Trust-Based Identity Sharing For Token Grants
Authentication and authorization are two key elements of a software application. In modern day, OAuth 2.0 framework and OpenID Connect protocol are widely adopted standards fulfilling these requirements. These protocols are implemented into authorization servers. It is common to call these authorization servers as identity servers or identity providers since they hold user identity information. Applications registered to an identity provider can use OpenID Connect to retrieve ID token for authentication. Access token obtained along with ID token allows the application to consume OAuth 2.0 protected resources. In this approach, the client application is bound to a single identity provider. If the client needs to consume a protected resource from a different domain, which only accepts tokens of a defined identity provider, then the client must again follow OpenID Connect protocol to obtain new tokens. This requires user identity details to be stored in the second identity provider as well. This paper proposes an extension to OpenID Connect protocol to overcome this issue. It proposes a client-centric mechanism to exchange identity information as token grants against a trusted identity provider. Once a grant is accepted, resulting token response contains an access token, which is good enough to access protected resources from token issuing identity provider’s domain.
💡 Research Summary
The paper addresses a practical limitation of the current OAuth 2.0 and OpenID Connect ecosystem: a client application is typically bound to a single identity provider (IDP). When a user who is registered only with IDP A needs to access a protected resource in domain B, the client must repeat the OpenID Connect flow with IDP B, which forces the user to maintain duplicate credentials across domains. This duplication creates usability friction and increases the attack surface because personal data must be stored in multiple places.
To solve this problem, the authors propose a “trust‑based identity sharing” extension to OpenID Connect. The core idea is to introduce a new token type – the Identity Share Token (IST) – that carries the user’s identity claims from one trusted IDP to another.
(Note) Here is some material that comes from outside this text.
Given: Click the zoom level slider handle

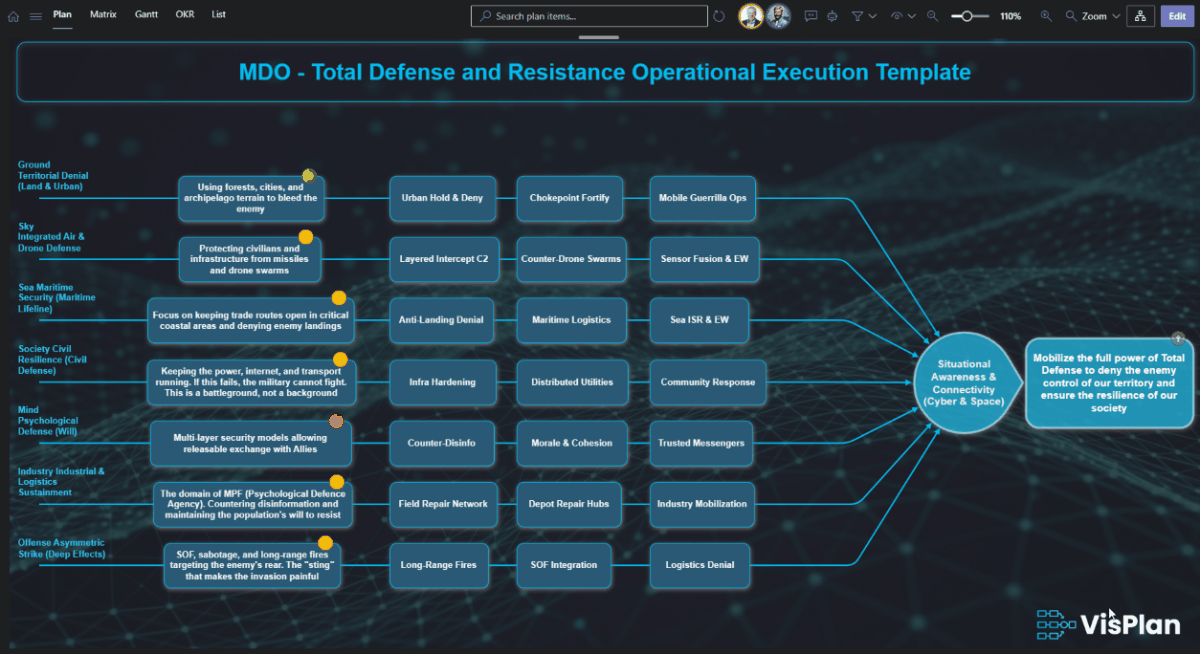Looking at the screenshot, I should click(967, 16).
The IST is a JSON Web Token (JWT) that contains mandatory claims such as iss (issuer IDP), aud (receiving IDP), exp, iat, and a sdata claim that holds the user’s attribute set. Depending on the agreement between the two IDPs, the IST can be signed only (allowing the receiving IDP to verify the audience) or fully encrypted (protecting the user’s claims from the client).
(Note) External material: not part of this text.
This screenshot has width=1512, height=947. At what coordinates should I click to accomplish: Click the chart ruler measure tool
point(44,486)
The trust model is formalized through four relationships: (A) end‑user ↔ client, (B) IDP A ↔ IDP B, (C) client ↔ IDP A, and (D) client ↔ IDP B. Relationship B is the novel element; it mirrors the federation concepts found in SAML or WS‑Federation but is implemented on top of OAuth 2.0/OpenID Connect. Trust between the two IDPs is established via a registration process (or dynamic client registration) that includes policy validation and possibly mutual certificate exchange. Once the trust is in place, the client can act as a bridge:
- The client initiates a normal OpenID Connect authentication request to IDP A, adding the scope value
identity_share. - After successful authentication, IDP A issues an IST and returns it to the client together with the usual ID token and access token for domain A.
- The client then presents the IST to IDP B’s token endpoint using a custom grant type
grant_type=identity_share. - IDP B validates the IST (signature, audience, expiration, and the user claims in
sdata). If validation succeeds, IDP B issues a standard OAuth 2.0 access token that the client can use to call protected resources in domain B.
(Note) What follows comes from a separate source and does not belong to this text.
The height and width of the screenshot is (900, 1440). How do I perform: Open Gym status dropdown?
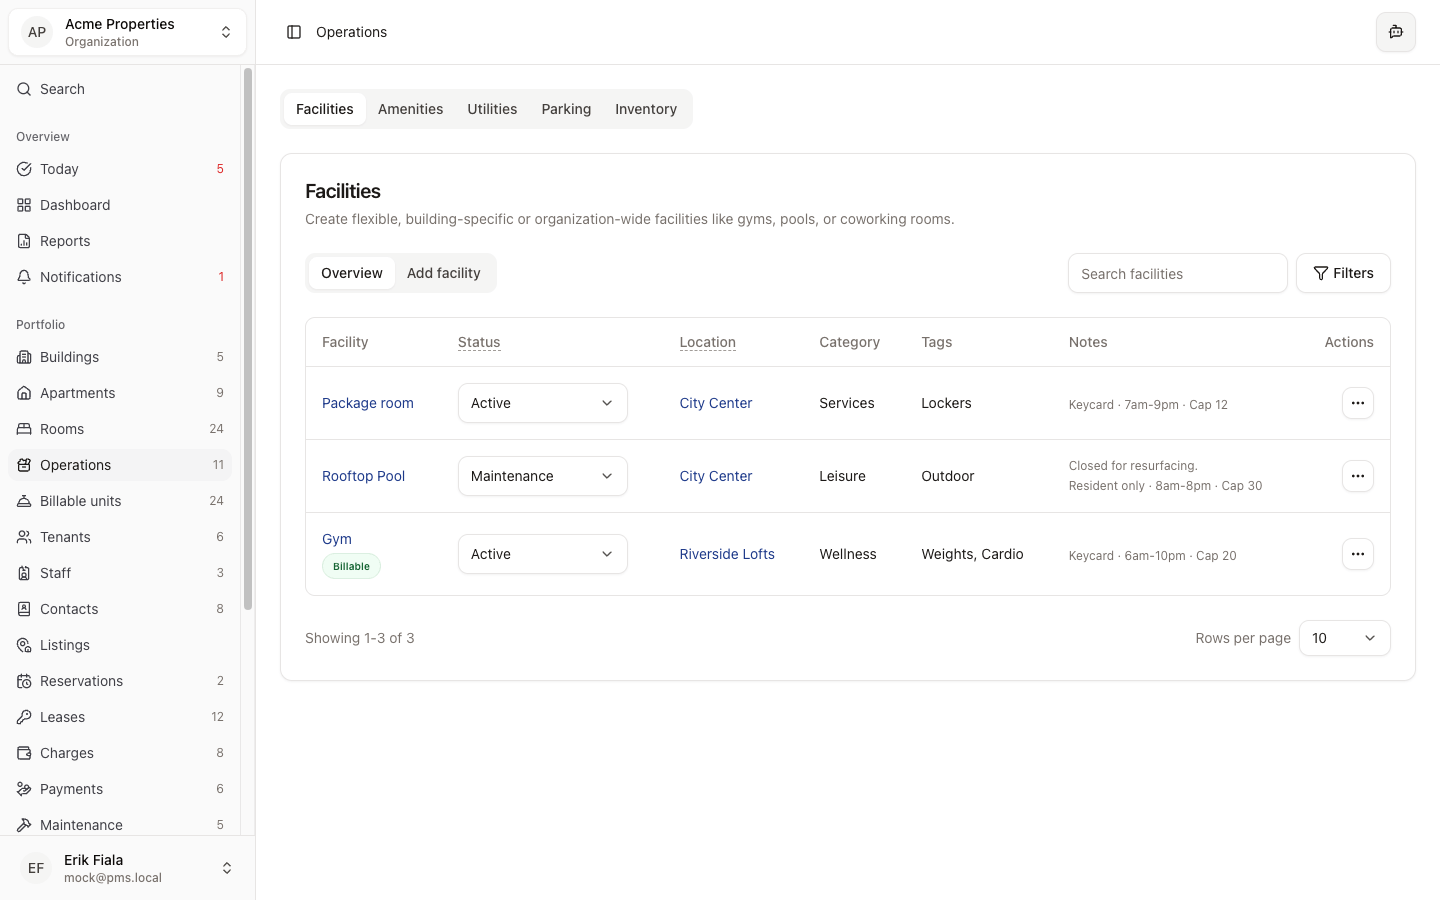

Thus the client obtains valid access tokens for both domains without requiring the user to register separately with IDP B.
Security considerations are discussed in depth. The authors recommend short lifetimes for ISTs, mandatory signature verification, optional encryption of the sdata claim, and strict audience checking to prevent token replay across unrelated IDPs. They also acknowledge that exposing user claims to the client (if the IST is only signed) may leak sensitive data, so encryption is advisable when privacy is a concern. The paper compares the proposal with existing standards: SAML/WS‑Federation already support identity federation but are not natively compatible with OAuth 2.0; RFC 7521 defines an assertion framework for token grants but requires a separate infrastructure. The IST approach leverages the already‑ubiquitous JWT format and integrates directly into the OpenID Connect flow, reducing implementation complexity and preserving backward compatibility.
Limitations identified include the operational overhead of establishing and maintaining bilateral trust between every pair of IDPs, the need for robust policy management to avoid inconsistent trust decisions, and the challenge of auditing cross‑domain token exchanges in large federations.
In conclusion, the paper presents a practical, standards‑based extension that enables multi‑domain token sharing through a trusted identity share token. By embedding the mechanism within the existing OpenID Connect protocol, it improves user experience, reduces duplicate credential storage, and opens a path toward seamless federation of OAuth 2.0‑protected services. Future work is suggested on automating trust establishment, dynamic policy negotiation, and performance/security evaluation in large‑scale federated deployments.